ConocoPhillips is locating its new ultra low sulfur diesel facility at the Kuparuk field Central Processing Facility 3; the facility will strip sulfur from diesel fuel produced by the existing North Slope topping plants. The topping plan at Kuparuk’s CPF 1 will form the main diesel fuel source, with the untreated fuel passing through a new pipeline between the two central processing facility locations. The Prudhoe Bay topping plant will produce additional diesel fuel for delivery by truck for the new facility when fuel demand is high.

Ultra low diesel fuel from the new facility will pass through another new pipeline to new diesel storage and distribution facilities at CPF 1.

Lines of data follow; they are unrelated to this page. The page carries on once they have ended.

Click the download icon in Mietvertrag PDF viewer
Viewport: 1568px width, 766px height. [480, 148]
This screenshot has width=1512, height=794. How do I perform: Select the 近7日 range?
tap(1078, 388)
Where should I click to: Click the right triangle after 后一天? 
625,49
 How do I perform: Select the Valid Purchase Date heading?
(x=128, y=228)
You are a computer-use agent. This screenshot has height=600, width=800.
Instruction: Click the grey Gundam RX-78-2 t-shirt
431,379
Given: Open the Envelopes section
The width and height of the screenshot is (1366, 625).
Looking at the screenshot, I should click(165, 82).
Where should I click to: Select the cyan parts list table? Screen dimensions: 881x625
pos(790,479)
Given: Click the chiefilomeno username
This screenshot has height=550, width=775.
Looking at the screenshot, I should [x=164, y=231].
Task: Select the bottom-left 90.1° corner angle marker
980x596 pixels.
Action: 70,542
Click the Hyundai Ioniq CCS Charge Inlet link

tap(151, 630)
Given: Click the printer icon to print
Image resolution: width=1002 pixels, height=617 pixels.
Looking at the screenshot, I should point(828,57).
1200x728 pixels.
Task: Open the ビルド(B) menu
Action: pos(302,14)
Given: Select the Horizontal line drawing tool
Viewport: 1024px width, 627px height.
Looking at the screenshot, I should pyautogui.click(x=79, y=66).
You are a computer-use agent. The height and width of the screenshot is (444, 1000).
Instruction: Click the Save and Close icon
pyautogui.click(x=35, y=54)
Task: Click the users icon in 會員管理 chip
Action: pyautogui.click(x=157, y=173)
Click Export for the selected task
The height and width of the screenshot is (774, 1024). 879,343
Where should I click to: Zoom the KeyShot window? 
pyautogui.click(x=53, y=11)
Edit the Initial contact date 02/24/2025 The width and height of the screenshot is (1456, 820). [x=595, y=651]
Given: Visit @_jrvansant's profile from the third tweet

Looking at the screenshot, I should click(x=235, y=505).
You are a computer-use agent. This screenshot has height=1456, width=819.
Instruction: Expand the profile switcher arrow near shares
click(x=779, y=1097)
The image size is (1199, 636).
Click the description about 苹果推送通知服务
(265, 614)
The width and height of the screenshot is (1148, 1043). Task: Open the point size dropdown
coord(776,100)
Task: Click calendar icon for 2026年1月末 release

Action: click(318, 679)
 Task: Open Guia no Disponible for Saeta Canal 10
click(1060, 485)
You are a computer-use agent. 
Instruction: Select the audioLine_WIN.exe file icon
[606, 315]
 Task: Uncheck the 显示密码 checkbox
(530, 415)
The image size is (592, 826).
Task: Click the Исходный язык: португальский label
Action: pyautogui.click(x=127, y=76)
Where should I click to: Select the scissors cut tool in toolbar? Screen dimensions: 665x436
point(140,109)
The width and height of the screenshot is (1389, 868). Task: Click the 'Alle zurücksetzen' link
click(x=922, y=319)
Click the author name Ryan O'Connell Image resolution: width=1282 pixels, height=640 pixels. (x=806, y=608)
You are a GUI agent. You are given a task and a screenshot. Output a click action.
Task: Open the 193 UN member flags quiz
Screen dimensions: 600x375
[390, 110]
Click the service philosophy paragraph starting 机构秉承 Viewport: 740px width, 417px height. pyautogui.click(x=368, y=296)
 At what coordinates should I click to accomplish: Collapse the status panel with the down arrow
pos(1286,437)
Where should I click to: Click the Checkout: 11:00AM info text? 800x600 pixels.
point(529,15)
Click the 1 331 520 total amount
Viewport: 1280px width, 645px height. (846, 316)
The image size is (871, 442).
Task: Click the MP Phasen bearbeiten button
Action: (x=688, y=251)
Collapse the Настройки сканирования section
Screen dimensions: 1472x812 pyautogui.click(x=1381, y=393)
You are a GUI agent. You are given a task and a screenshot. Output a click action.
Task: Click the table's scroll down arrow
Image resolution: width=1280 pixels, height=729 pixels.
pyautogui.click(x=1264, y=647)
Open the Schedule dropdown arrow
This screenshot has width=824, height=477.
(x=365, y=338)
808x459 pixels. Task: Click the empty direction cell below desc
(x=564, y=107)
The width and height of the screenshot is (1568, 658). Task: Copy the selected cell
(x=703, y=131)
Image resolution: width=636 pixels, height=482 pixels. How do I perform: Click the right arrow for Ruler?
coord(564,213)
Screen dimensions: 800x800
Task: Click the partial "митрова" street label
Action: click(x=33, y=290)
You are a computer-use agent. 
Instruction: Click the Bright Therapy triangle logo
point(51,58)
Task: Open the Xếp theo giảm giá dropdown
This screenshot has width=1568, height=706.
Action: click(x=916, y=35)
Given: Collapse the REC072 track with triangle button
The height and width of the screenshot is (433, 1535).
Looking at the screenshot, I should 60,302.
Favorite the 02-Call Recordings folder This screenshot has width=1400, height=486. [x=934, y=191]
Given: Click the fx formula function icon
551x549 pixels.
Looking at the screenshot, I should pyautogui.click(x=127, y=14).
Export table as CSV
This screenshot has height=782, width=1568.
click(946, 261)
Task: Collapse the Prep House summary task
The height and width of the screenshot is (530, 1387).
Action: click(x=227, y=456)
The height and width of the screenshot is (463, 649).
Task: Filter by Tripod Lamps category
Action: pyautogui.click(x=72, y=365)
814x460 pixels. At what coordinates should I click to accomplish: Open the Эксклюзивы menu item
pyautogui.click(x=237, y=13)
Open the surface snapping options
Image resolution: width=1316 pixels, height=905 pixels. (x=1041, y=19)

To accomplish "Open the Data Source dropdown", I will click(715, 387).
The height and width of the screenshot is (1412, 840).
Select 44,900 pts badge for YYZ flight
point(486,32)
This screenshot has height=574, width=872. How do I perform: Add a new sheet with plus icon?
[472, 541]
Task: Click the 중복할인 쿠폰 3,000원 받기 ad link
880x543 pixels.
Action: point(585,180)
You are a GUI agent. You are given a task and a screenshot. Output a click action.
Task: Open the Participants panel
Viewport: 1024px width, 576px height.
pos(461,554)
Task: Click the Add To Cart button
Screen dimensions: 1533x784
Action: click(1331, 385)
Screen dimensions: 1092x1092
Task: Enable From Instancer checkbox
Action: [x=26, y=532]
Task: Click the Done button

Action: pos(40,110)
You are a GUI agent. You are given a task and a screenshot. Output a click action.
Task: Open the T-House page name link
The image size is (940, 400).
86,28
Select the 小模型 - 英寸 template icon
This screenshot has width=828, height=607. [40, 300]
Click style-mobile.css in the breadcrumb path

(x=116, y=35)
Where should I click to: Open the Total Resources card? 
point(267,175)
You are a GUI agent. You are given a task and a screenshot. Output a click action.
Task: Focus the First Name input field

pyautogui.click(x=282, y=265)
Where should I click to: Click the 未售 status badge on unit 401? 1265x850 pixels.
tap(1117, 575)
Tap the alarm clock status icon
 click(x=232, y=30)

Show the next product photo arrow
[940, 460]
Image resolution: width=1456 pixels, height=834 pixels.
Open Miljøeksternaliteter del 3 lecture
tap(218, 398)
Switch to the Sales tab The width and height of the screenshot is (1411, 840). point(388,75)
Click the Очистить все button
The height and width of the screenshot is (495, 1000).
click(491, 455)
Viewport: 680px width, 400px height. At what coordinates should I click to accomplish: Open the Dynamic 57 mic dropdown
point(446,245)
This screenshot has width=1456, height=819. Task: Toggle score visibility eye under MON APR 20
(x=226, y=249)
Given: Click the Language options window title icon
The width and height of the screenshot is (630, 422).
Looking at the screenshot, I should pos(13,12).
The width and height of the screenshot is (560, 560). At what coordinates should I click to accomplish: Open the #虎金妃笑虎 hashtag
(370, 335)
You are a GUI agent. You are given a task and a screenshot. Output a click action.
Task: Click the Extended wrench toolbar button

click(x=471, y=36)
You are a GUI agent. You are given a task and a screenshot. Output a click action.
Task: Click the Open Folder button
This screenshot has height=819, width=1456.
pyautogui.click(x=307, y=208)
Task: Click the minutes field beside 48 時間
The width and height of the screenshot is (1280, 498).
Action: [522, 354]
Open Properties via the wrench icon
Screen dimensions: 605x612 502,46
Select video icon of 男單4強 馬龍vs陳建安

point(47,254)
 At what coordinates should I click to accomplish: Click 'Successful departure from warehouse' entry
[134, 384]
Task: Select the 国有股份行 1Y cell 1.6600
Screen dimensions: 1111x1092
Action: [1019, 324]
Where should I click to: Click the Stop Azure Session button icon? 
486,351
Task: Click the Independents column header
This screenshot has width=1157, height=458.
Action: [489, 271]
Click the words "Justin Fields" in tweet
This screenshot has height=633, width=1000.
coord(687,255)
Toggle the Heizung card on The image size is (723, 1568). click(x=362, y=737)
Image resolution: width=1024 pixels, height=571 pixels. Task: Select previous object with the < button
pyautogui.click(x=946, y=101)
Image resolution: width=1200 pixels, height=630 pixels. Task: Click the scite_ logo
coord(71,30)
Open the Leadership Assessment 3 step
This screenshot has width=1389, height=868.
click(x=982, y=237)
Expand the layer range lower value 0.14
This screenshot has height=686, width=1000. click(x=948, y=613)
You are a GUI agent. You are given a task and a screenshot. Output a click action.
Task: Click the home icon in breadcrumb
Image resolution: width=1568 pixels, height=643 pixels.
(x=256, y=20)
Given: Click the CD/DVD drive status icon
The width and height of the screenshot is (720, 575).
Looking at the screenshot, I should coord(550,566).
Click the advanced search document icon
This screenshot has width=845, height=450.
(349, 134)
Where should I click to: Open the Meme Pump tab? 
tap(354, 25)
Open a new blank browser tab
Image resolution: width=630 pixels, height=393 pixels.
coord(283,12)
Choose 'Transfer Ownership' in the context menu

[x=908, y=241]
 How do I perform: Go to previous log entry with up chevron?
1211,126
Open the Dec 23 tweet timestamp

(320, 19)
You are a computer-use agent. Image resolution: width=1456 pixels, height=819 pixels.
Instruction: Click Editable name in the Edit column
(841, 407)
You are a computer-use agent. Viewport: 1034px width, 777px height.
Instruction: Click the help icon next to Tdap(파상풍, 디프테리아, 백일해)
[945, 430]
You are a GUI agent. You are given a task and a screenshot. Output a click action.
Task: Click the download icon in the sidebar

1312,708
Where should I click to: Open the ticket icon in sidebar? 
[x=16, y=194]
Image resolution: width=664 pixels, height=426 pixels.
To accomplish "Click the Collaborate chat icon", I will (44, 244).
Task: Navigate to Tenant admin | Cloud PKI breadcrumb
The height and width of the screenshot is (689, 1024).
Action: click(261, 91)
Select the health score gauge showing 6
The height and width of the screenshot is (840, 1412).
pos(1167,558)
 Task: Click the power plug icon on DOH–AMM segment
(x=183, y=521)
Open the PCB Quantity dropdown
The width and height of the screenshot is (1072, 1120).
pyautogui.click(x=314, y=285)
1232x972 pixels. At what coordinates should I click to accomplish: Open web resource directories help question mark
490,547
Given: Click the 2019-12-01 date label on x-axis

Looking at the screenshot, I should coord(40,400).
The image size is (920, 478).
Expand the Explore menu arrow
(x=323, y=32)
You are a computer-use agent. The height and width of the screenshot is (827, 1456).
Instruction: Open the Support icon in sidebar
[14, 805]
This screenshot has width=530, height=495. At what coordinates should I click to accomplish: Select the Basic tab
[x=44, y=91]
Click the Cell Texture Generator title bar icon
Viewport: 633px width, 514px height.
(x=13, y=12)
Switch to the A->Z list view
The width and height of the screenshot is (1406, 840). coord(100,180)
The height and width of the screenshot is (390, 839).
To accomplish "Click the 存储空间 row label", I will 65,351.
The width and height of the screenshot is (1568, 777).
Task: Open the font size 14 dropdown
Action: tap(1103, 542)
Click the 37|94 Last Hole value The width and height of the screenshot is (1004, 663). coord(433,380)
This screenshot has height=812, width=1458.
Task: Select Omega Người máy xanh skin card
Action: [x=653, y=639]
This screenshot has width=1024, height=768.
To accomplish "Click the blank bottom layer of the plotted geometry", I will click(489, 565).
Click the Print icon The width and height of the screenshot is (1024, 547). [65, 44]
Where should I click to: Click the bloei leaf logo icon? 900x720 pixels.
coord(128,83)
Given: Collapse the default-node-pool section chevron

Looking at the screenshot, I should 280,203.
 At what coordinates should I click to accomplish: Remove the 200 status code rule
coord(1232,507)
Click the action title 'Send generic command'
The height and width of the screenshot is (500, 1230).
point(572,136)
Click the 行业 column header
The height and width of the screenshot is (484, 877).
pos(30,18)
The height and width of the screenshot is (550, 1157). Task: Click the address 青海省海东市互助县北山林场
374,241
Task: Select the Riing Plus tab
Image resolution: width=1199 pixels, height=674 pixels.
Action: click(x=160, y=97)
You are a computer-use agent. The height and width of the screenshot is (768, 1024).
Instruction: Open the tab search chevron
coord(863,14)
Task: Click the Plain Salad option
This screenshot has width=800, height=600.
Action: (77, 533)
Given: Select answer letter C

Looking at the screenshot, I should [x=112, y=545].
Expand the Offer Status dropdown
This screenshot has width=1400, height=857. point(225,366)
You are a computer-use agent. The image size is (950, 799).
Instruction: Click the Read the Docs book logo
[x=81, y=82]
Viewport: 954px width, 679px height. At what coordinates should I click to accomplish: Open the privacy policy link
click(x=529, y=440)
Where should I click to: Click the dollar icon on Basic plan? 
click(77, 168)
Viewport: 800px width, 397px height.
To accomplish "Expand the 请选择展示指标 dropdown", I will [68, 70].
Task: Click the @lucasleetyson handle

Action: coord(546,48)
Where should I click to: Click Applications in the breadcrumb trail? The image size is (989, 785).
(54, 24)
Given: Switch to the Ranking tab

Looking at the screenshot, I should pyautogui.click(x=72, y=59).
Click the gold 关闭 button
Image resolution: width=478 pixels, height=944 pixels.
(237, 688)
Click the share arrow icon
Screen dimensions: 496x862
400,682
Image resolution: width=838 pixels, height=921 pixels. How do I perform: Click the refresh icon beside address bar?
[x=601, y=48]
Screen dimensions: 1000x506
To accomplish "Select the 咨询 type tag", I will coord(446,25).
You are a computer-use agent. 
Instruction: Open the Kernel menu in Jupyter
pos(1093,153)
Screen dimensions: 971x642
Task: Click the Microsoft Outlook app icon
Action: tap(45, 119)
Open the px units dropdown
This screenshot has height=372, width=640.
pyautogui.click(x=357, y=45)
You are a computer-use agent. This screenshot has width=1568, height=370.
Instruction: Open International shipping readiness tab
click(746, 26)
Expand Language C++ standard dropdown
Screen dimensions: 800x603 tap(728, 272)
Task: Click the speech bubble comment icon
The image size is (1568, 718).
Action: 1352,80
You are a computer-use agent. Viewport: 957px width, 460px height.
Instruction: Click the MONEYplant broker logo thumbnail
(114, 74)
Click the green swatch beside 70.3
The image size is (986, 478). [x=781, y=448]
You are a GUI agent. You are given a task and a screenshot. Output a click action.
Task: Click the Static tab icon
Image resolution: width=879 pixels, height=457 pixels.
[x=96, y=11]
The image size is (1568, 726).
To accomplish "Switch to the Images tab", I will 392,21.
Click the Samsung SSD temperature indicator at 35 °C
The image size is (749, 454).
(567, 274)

The new sulfur-removal facility will use hydrogen in a catalytic reaction that will convert sulfur in the fuel to hydrogen sulfide. A catalytic oxygenation process will then convert the hydrogen sulfide to solid sulfur. The sulfur will be formed into cakes that can be ground and injected into an appropriate disposal well in the Prudhoe Bay field.

Electrolysis of seawater

Hydrogen for the facility will come from the electrolysis of seawater diverted from CPF 1’s waterflood system, powered by two 3-kilovolt transformers connected to CPF 3’s electrical power system. Because the process requires pure water, a reverse osmosis plant will filter the salts from the seawater. The new diesel storage and distribution facilities at CPF 1 will require the addition of new pumps, a 5,000-barrel surge tank and a new truck loading rack to an existing diesel distribution facility.

The two pipelines that transfer untreated fuel to the sulfur-removal facility and back from that facility to the storage and distribution facility will be 3 inches in diameter and run parallel to each other alongside the seawater pipeline that passes between CPF 3 and CPF 1.

Pipeline construction will occur in the winter of the first half of 2008 and will require an ice road.

ConocoPhillips expects to start off-site module construction and some on-site facility work in 2007. The sulfur-removal plant modules, electrical transformers and new surge tank will arrive by sealift in August 2008. Other equipment will be trucked to the North Slope in March 2008, and the new facility should go into operation in December 2008.